Exome sequencing data
The sequencing provider delivered a total number of 299 to 482 million reads in each sample pool. Over 98% of the reads could be mapped to the reference genome hg19. Per pool on average, 90% and 80% of the SureSelect target regions were covered by a depth of at least 30x and 60x, respectively, and the average depth of the target regions per pool was between 95x and 277x, the average of all pools being 220x. Eight of the ten pools had average coverage over 200x in the enrichment regions. The total number of variants called was 2,308,376. The main filtering strategy applied to these variants is illustrated in Fig. 1 and explained in detail in the Samples and Methods section. After excluding the variants with mapping quality <20 or depth <10x, there were 259,919 variants left, of which 31,579 were located in protein-coding regions. By applying the filtering steps, we identified 59 candidate variants that seemed to be enriched in the exome sequenced pre-eclamptic women (Supplementary Table S2).

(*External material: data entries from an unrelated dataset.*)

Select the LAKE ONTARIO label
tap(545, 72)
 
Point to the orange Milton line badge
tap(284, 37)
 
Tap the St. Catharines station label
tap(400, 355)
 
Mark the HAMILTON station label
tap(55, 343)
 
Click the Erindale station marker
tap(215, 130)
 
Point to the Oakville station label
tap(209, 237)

The first round of Sequenom genotyping in the FINNPEC samples
The first round of Sequenom genotyping was carried out in a sample set of 180 cases and 180 controls including the 100 exome sequenced samples. The purpose of this step was to verify the presence of the variants in the original samples and the MAF difference between pre-eclamptic women and general population. All assays had a success rate >95%. Of the 48 variants that were genotyped, three were monomorphic. After excluding these variants, correlation coefficient between the MAF estimates from the exome sequencing and the MAFs obtained from the Sequenom genotyping for the exome sequenced samples was 0.94, showing that we were able to estimate MAFs in the exome sequencing fairly accurately. Four of the variants were not in HWE in the controls. Twenty-eight variants that had OR ≤0.65 or ≥1.3 were selected for the second round of Sequenom genotyping in a larger case-control cohort. The results of the first Sequenom round are shown in Supplementary Table S3.

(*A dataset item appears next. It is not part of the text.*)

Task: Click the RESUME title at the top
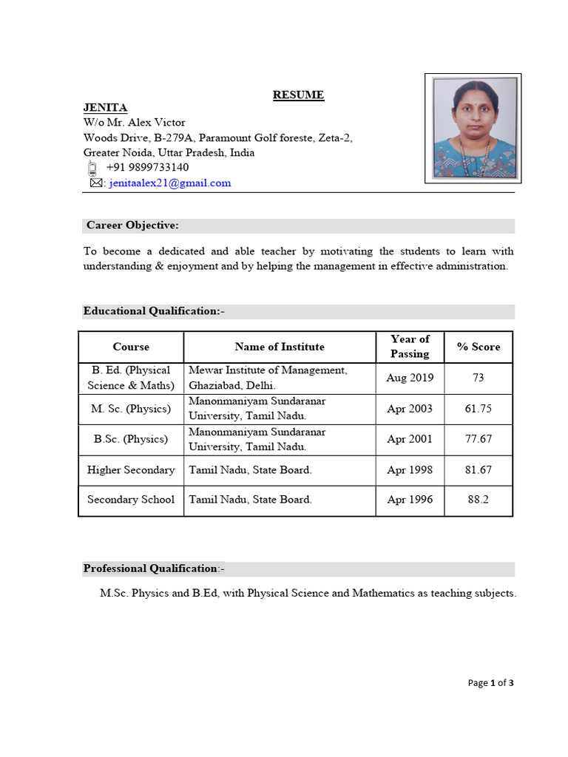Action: pos(298,95)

The second round of Sequenom genotyping in the FINNPEC samples
In the second round of genotyping all the variants except failed rs6681 were successfully genotyped. After excluding 17 cases and 5 controls with more than 2 failed genotypes, the genotyping rate for the variants in the remaining individuals was over 96%. Concordance rate of the genotypes in the 350 individuals included in both Sequenom runs was 0.9992. Three individuals with at least one discordant genotype between the runs were excluded. Association of the variants with pre-eclampsia was first tested in the Sequenom genotyped FINNPEC case-control sample set. Three variants deviated from HWE in the FINNPEC controls and were omitted. In the association analysis, one of the genotyped variants was nominally associated with pre-eclampsia (rs79744308 in NRTN; p-value = 0.0314, OR (95% CI) = 0.69 (0.48–0.97)), but the variant did not pass differential missingness test between the cases and controls. None of the association tests reached genome-wide significance. Full results are shown in Supplementary Table S4.

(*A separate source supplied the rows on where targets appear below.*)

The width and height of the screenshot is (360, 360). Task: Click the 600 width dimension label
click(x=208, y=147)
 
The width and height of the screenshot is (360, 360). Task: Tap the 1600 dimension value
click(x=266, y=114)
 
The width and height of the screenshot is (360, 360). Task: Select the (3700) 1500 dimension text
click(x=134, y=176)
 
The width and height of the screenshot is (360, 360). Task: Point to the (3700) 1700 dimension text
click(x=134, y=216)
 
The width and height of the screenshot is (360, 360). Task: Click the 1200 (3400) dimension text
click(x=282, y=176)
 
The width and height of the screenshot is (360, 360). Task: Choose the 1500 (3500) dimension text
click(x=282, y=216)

Association analysis in the combined FINNPEC-SISu data set
In order to increase statistical power, we merged the FINNPEC data with the Finnish SISu (3.0) data, and tested association of the genotyped variants with pre-eclampsia in this combined data set. Three of the variants deviated from HWE in the controls in these data, and were excluded from the analysis. Furthermore, the X chromosomal variants were excluded as the SISu data contain both males and females. In the association analysis in the merged data, we detected nominal association of four variants (Table 3). None of them, however, reached genome-wide significance. Full results from this analysis are presented in Supplementary Table S4. Comparison of MAFs between different sample subsets for the 28 variants genotyped in the second Sequenom genotyping is shown in Supplementary Table S5.
Table 3. The SNPs nominally associated with pre-eclampsia in the analysis in the combined FINNPEC and SISu data set.
Gene | rs number | A2 | MAF PE case | MAF non-PE ctrl | MAF SISu | MAF SISu + non-PE ctrl | P* | OR (CI 95%)* |
---|---|---|---|---|---|---|---|---|
TP53BP1 | rs3803339 | G | 0.046 | 0.038 | 0.035 | 0.035 | 0.0058 | 1.33 (1.09–0.63) |
ZFR2 | rs61747120 | T | 0.066 | 0.067 | 0.054 | 0.055 | 0.0237 | 1.22 (1.03–1.44) |
ANO9 | rs113926353 | G | 0.036 | 0.038 | 0.045 | 0.044 | 0.0477 | 0.80 (0.64–1.00) |
TMTC1 | rs142394560 | A | 0.040 | 0.031 | 0.032 | 0.032 | 0.0477 | 1.25 (1.00–1.57) |
*Pre-eclamptic cases compared to the combined control data (the non-pre-eclamptic FINNPEC controls + the SISu (3.0) data, in which information on pre-eclampsia was not available). A2 = minor allele; MAF = minor allele frequency; PE = pre-eclampsia; SISu = Sequencing Initiative Suomi; OR = odds ratio; CI = confidence interval.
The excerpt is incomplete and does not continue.